▸ **EXERCISE**
Please copy out all of the material below line by line, changing nothing.

Element and text location data:
»»
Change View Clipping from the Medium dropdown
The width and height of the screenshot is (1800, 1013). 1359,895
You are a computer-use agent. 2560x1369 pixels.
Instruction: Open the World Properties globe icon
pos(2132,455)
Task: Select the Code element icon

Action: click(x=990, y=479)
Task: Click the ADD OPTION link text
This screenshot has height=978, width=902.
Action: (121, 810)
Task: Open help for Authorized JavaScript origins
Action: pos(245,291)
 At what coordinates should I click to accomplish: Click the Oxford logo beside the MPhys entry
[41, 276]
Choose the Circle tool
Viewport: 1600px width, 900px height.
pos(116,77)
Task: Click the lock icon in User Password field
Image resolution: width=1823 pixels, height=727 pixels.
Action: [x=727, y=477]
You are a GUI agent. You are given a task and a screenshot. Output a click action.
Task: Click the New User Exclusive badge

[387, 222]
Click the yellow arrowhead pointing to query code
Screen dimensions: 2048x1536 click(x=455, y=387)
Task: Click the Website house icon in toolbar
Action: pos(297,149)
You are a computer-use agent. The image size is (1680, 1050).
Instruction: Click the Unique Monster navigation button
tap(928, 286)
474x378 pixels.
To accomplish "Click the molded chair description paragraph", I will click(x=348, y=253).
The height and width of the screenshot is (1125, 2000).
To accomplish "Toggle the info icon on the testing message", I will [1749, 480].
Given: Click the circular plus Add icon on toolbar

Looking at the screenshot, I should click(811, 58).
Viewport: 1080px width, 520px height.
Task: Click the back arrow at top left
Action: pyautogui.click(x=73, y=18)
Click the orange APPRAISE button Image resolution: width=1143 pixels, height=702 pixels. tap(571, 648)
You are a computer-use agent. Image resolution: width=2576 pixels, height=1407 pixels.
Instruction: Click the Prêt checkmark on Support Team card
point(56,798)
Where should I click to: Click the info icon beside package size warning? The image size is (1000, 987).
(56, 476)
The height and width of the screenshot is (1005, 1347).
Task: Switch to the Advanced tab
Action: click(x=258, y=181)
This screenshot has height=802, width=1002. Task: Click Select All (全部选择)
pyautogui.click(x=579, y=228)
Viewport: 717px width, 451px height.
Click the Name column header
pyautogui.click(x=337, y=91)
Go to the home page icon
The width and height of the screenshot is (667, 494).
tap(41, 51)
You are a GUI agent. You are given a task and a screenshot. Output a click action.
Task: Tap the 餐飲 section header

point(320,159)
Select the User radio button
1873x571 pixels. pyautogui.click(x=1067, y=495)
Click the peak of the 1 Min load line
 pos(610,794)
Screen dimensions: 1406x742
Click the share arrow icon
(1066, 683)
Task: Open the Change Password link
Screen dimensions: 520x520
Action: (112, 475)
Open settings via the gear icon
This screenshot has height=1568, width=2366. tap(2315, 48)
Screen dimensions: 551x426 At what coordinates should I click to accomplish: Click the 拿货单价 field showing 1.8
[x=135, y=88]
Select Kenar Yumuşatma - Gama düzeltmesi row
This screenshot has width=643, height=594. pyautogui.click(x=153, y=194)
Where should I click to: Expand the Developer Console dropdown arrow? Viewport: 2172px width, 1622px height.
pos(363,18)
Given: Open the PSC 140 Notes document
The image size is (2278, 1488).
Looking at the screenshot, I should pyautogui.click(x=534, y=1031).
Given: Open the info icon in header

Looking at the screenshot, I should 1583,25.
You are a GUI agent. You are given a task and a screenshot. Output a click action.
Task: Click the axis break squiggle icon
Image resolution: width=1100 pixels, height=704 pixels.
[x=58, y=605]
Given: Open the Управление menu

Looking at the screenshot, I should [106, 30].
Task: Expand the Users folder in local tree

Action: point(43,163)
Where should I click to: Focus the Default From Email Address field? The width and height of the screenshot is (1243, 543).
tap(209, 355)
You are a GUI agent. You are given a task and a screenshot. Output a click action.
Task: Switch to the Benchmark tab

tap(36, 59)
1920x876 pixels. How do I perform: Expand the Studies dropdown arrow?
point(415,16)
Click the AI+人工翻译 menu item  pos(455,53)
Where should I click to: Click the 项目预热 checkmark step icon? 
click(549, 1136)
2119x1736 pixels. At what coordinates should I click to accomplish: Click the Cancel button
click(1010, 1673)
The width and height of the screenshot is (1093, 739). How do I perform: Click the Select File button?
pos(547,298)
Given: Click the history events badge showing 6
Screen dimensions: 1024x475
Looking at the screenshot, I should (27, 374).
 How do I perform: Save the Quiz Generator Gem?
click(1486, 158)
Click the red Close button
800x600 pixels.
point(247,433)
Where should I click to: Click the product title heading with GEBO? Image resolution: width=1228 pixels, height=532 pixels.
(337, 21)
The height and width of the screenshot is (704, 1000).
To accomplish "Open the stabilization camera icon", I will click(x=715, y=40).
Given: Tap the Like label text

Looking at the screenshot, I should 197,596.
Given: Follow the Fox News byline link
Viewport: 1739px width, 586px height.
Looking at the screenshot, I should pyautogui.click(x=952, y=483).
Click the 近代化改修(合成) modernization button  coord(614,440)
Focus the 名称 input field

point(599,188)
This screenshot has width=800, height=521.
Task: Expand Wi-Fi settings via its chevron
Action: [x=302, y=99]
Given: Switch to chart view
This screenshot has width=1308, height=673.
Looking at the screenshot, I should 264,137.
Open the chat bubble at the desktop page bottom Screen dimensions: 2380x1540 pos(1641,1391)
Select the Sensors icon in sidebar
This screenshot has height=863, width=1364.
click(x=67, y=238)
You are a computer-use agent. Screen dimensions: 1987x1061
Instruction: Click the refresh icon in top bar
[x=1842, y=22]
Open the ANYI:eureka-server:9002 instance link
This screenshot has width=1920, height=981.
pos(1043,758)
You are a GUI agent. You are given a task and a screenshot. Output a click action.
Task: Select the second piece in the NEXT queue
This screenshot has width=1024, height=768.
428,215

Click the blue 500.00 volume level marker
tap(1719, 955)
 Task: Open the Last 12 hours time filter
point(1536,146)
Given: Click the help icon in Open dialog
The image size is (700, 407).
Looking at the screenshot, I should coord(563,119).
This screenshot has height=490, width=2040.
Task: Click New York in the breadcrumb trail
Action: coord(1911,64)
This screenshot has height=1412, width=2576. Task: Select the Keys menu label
««
▸ **THE OUTPUT**
Change View Clipping from the Medium dropdown
The width and height of the screenshot is (1800, 1013). 1359,895
You are a computer-use agent. 2560x1369 pixels.
Instruction: Open the World Properties globe icon
pos(2132,455)
Task: Select the Code element icon

Action: click(x=990, y=479)
Task: Click the ADD OPTION link text
This screenshot has height=978, width=902.
Action: (121, 810)
Task: Open help for Authorized JavaScript origins
Action: pos(245,291)
 At what coordinates should I click to accomplish: Click the Oxford logo beside the MPhys entry
[41, 276]
Choose the Circle tool
Viewport: 1600px width, 900px height.
pos(116,77)
Task: Click the lock icon in User Password field
Image resolution: width=1823 pixels, height=727 pixels.
Action: [x=727, y=477]
You are a GUI agent. You are given a task and a screenshot. Output a click action.
Task: Click the New User Exclusive badge

[387, 222]
Click the yellow arrowhead pointing to query code
Screen dimensions: 2048x1536 click(x=455, y=387)
Task: Click the Website house icon in toolbar
Action: pos(297,149)
You are a computer-use agent. The image size is (1680, 1050).
Instruction: Click the Unique Monster navigation button
tap(928, 286)
474x378 pixels.
To accomplish "Click the molded chair description paragraph", I will click(x=348, y=253).
The height and width of the screenshot is (1125, 2000).
To accomplish "Toggle the info icon on the testing message", I will [1749, 480].
Given: Click the circular plus Add icon on toolbar

Looking at the screenshot, I should click(811, 58).
Viewport: 1080px width, 520px height.
Task: Click the back arrow at top left
Action: pyautogui.click(x=73, y=18)
Click the orange APPRAISE button Image resolution: width=1143 pixels, height=702 pixels. tap(571, 648)
You are a computer-use agent. Image resolution: width=2576 pixels, height=1407 pixels.
Instruction: Click the Prêt checkmark on Support Team card
point(56,798)
Where should I click to: Click the info icon beside package size warning? The image size is (1000, 987).
(56, 476)
The height and width of the screenshot is (1005, 1347).
Task: Switch to the Advanced tab
Action: click(x=258, y=181)
This screenshot has height=802, width=1002. Task: Click Select All (全部选择)
pyautogui.click(x=579, y=228)
Viewport: 717px width, 451px height.
Click the Name column header
pyautogui.click(x=337, y=91)
Go to the home page icon
The width and height of the screenshot is (667, 494).
tap(41, 51)
You are a GUI agent. You are given a task and a screenshot. Output a click action.
Task: Tap the 餐飲 section header

point(320,159)
Select the User radio button
1873x571 pixels. pyautogui.click(x=1067, y=495)
Click the peak of the 1 Min load line
 pos(610,794)
Screen dimensions: 1406x742
Click the share arrow icon
(1066, 683)
Task: Open the Change Password link
Screen dimensions: 520x520
Action: (112, 475)
Open settings via the gear icon
This screenshot has height=1568, width=2366. tap(2315, 48)
Screen dimensions: 551x426 At what coordinates should I click to accomplish: Click the 拿货单价 field showing 1.8
[x=135, y=88]
Select Kenar Yumuşatma - Gama düzeltmesi row
This screenshot has width=643, height=594. pyautogui.click(x=153, y=194)
Where should I click to: Expand the Developer Console dropdown arrow? Viewport: 2172px width, 1622px height.
pos(363,18)
Given: Open the PSC 140 Notes document
The image size is (2278, 1488).
Looking at the screenshot, I should pyautogui.click(x=534, y=1031).
Given: Open the info icon in header

Looking at the screenshot, I should 1583,25.
You are a GUI agent. You are given a task and a screenshot. Output a click action.
Task: Click the axis break squiggle icon
Image resolution: width=1100 pixels, height=704 pixels.
[x=58, y=605]
Given: Open the Управление menu

Looking at the screenshot, I should [106, 30].
Task: Expand the Users folder in local tree

Action: point(43,163)
Where should I click to: Focus the Default From Email Address field? The width and height of the screenshot is (1243, 543).
tap(209, 355)
You are a GUI agent. You are given a task and a screenshot. Output a click action.
Task: Switch to the Benchmark tab

tap(36, 59)
1920x876 pixels. How do I perform: Expand the Studies dropdown arrow?
point(415,16)
Click the AI+人工翻译 menu item  pos(455,53)
Where should I click to: Click the 项目预热 checkmark step icon? 
click(549, 1136)
2119x1736 pixels. At what coordinates should I click to accomplish: Click the Cancel button
click(1010, 1673)
The width and height of the screenshot is (1093, 739). How do I perform: Click the Select File button?
pos(547,298)
Given: Click the history events badge showing 6
Screen dimensions: 1024x475
Looking at the screenshot, I should (27, 374).
 How do I perform: Save the Quiz Generator Gem?
click(1486, 158)
Click the red Close button
800x600 pixels.
point(247,433)
Where should I click to: Click the product title heading with GEBO? Image resolution: width=1228 pixels, height=532 pixels.
(337, 21)
The height and width of the screenshot is (704, 1000).
To accomplish "Open the stabilization camera icon", I will click(x=715, y=40).
Given: Tap the Like label text

Looking at the screenshot, I should 197,596.
Given: Follow the Fox News byline link
Viewport: 1739px width, 586px height.
Looking at the screenshot, I should pyautogui.click(x=952, y=483).
Click the 近代化改修(合成) modernization button  coord(614,440)
Focus the 名称 input field

point(599,188)
This screenshot has width=800, height=521.
Task: Expand Wi-Fi settings via its chevron
Action: [x=302, y=99]
Given: Switch to chart view
This screenshot has width=1308, height=673.
Looking at the screenshot, I should 264,137.
Open the chat bubble at the desktop page bottom Screen dimensions: 2380x1540 pos(1641,1391)
Select the Sensors icon in sidebar
This screenshot has height=863, width=1364.
click(x=67, y=238)
You are a computer-use agent. Screen dimensions: 1987x1061
Instruction: Click the refresh icon in top bar
[x=1842, y=22]
Open the ANYI:eureka-server:9002 instance link
This screenshot has width=1920, height=981.
pos(1043,758)
You are a GUI agent. You are given a task and a screenshot. Output a click action.
Task: Select the second piece in the NEXT queue
This screenshot has width=1024, height=768.
428,215

Click the blue 500.00 volume level marker
tap(1719, 955)
 Task: Open the Last 12 hours time filter
point(1536,146)
Given: Click the help icon in Open dialog
The image size is (700, 407).
Looking at the screenshot, I should coord(563,119).
This screenshot has height=490, width=2040.
Task: Click New York in the breadcrumb trail
Action: coord(1911,64)
This screenshot has height=1412, width=2576. Task: Select the Keys menu label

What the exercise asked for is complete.